**To do:** Could all of the entries be written out exactly, with any pictures omitted?

**Data shown:**
____
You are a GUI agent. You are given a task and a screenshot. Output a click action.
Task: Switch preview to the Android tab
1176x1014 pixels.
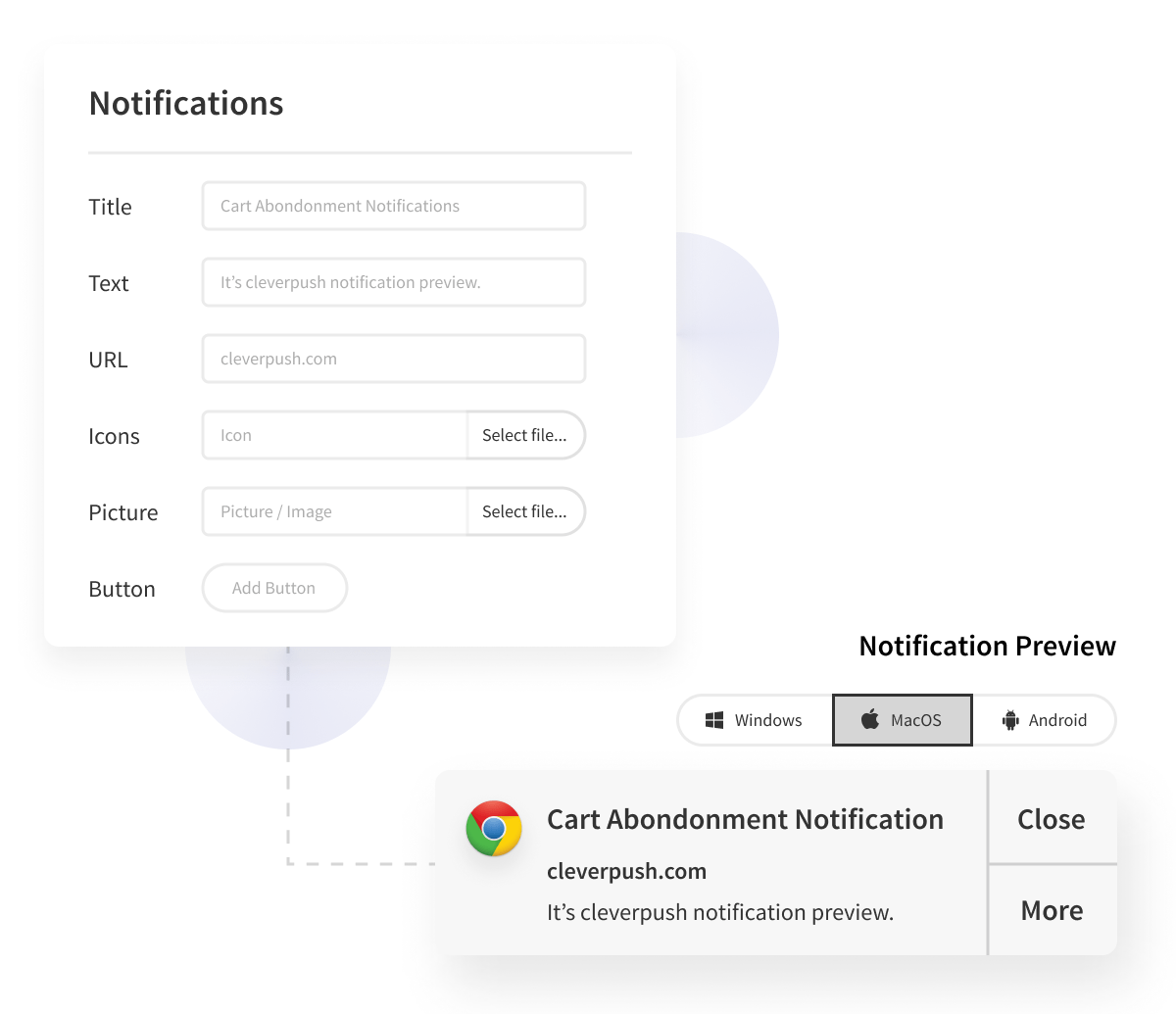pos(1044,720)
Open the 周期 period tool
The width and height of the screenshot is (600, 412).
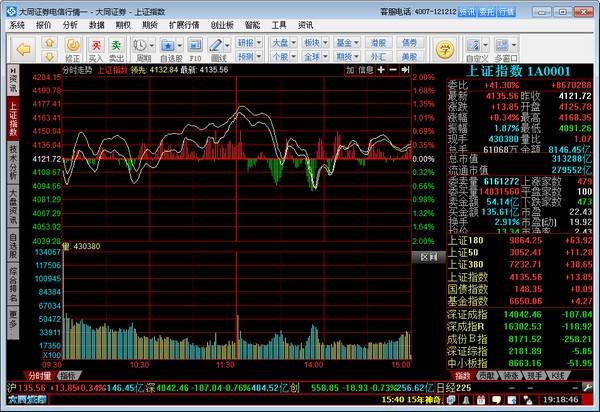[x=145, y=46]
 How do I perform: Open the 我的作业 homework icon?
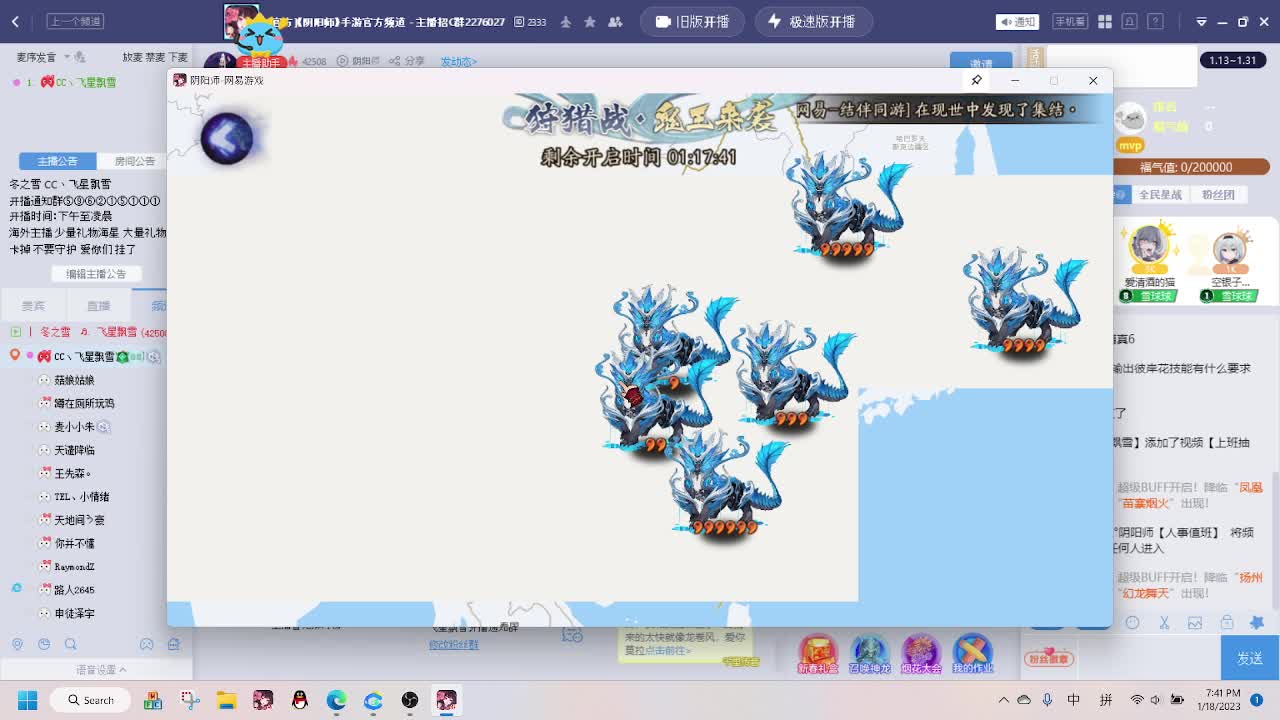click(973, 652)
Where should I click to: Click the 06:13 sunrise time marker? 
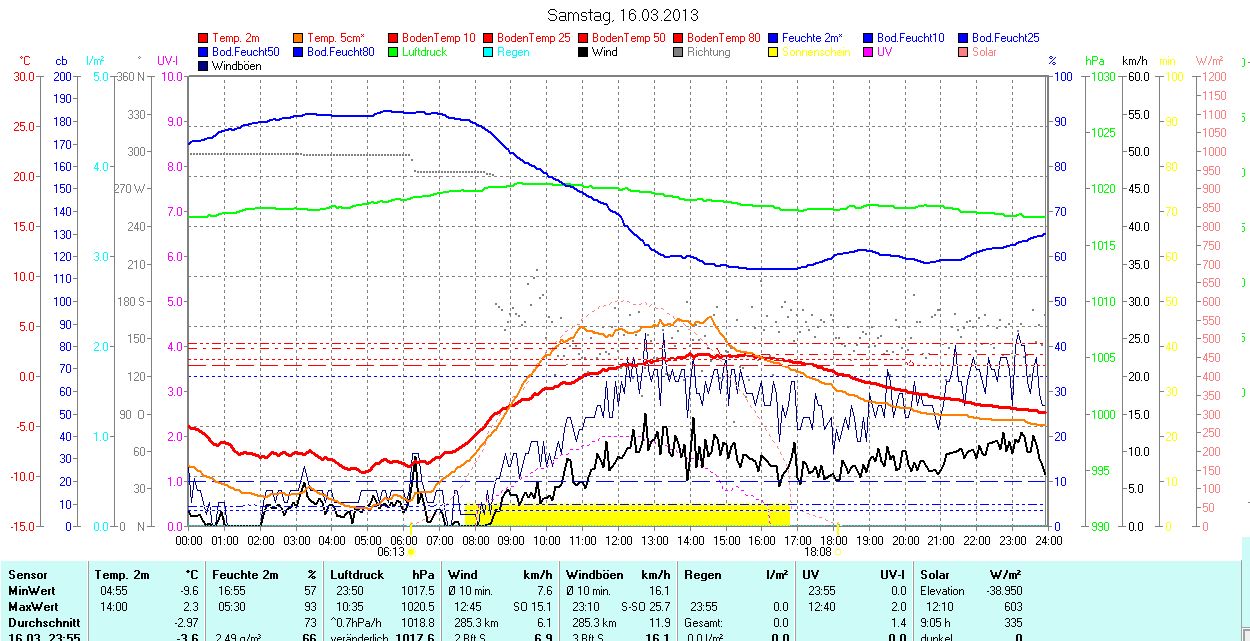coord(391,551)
____
**Written answer:**
You are a GUI agent. You are given a task and a screenshot. Output a click action.
Task: Switch preview to the Android tab
1176x1014 pixels.
pos(1044,720)
Open the 周期 period tool
The width and height of the screenshot is (600, 412).
[x=145, y=46]
 How do I perform: Open the 我的作业 homework icon?
click(973, 652)
Where should I click to: Click the 06:13 sunrise time marker? 
coord(391,551)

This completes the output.